6. Bugliosi, Reclaiming History, 832. In a related endnote, the author writes, “Conspiracy theorists see Victoria Adams’s testimony as evidence Oswald couldn’t have used the stairs to get to the second floor (otherwise Adams would have seen or heard him), and therefore couldn’t have been Kennedy’s assassin.” Bugliosi, without any further analysis or factual foundation, believes Miss Adams came down the stairs later than she thought. And also like the Warren Commission, he discredits Miss Adams because she said she saw Shelley and Lovelady on the first floor. But he goes a step farther and cites the testimony of Eddie Piper, a Depository e
mployee who told the Commission he was standing on the first floor moments after the shooting and did not see Miss Adams come down the stairs before Officer Marrion Baker and Roy Truly ran up them (7H389). Bugliosi, who is quick to dismiss other researchers for their dependence on unreliable and dubious witnesses, does not tell his readers that even the Warren Report called Piper a “confused” witness who “had no exact memory of the events of that afternoon” (WR, 153).

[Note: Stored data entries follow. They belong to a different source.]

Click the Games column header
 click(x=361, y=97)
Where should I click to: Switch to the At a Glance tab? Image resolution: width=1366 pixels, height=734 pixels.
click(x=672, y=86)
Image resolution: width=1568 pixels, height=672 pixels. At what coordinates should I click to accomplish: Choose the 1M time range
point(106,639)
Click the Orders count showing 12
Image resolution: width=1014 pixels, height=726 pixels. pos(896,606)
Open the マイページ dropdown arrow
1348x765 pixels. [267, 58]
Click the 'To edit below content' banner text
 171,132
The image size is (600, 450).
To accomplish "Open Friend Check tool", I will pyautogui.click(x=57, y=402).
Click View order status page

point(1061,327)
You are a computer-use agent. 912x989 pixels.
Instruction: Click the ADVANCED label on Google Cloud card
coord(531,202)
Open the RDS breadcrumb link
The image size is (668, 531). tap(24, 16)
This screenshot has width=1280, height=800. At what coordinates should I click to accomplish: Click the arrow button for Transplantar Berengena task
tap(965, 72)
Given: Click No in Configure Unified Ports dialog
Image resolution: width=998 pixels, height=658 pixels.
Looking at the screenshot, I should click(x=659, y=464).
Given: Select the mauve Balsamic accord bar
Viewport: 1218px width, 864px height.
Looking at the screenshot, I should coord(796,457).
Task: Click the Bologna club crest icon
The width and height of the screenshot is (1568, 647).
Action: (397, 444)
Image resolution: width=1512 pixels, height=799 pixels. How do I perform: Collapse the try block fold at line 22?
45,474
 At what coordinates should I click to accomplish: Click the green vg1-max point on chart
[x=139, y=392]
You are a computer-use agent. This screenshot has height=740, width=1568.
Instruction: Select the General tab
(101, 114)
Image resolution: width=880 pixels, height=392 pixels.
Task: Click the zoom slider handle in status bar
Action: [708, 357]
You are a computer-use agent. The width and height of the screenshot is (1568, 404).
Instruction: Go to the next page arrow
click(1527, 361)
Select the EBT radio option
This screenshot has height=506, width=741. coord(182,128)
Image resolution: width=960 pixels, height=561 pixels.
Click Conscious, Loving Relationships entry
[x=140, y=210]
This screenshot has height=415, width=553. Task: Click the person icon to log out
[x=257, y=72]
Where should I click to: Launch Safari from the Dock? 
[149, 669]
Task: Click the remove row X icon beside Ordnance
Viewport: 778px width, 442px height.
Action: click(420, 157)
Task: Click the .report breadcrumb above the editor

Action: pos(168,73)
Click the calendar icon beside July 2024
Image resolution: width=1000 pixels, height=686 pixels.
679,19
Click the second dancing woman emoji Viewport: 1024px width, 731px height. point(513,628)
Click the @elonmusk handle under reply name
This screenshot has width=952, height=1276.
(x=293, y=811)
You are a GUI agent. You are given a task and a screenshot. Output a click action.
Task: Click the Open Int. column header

7. Theodore H. White, in The Making of the President 1964 (New York: Signet, 1966), 48, writes that on the return flight to Washington aboard Air Force One, “the party learned that there was no conspiracy; learned of the identity of Oswald and his arrest.” This occurred only a few hours after Kennedy had been shot.
Vincent Salandria related the story that Pierre Salinger, Kennedy’s press secretary, received the same message while he was on a Cabinet-level plane returning to Washington from Hawaii. Salinger personally instructed the National Archives to release copies of the cockpit transmission tapes to Salandria in order to confirm the incident. Those copies, however, were reported to be missing from the Archives. Salandria then requested the information from the White House Communication Agency and was told the radio tapes were made for official use only and could not be released. That incident is “conclusive evidence of high-level U.S. government guilt,” Salandria would say. “The first announcement of Oswald as the lone assassin, before there was any evidence against him, and while there was overwhelmingly convincing evidence of conspiracy, had come from the White House Situation Room. . . . This announcement had been made while back in Dallas, District Attorney Henry Wade was stating that ‘preliminary reports indicated more than one person was involved in the shooting’” (from a transcript of the speech Salandria delivered to the Coalition on Political Assassination conference in Dallas, Texas, November 21, 1998, 14). Wade’s comment was published in the Dallas Morning News on November 23, 1963.
8. I was able to obtain several handwriting samples of Victoria Adams from her son. Although I don’t claim to be an expert, those samples do appear to be a match with the signature and correctional notations made on this later version of her testimony.